Problem →
Copy out each line of the records that contains the string "width". Case counts.

Data provided →
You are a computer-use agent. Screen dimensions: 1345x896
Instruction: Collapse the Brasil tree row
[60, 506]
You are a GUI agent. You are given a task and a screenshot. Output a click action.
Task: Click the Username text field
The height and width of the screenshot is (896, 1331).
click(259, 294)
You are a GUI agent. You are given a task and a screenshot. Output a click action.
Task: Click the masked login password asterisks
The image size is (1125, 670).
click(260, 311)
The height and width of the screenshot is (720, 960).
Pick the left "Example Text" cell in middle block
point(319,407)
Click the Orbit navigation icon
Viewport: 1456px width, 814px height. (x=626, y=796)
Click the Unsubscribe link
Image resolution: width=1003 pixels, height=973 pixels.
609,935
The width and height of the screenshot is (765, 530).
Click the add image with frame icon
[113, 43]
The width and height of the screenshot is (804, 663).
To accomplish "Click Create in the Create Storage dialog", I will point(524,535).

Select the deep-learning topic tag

Result below →
The height and width of the screenshot is (896, 1331).
The height and width of the screenshot is (720, 960).
Viewport: 1456px width, 814px height. (x=626, y=796)
Image resolution: width=1003 pixels, height=973 pixels.
The width and height of the screenshot is (765, 530).
The width and height of the screenshot is (804, 663).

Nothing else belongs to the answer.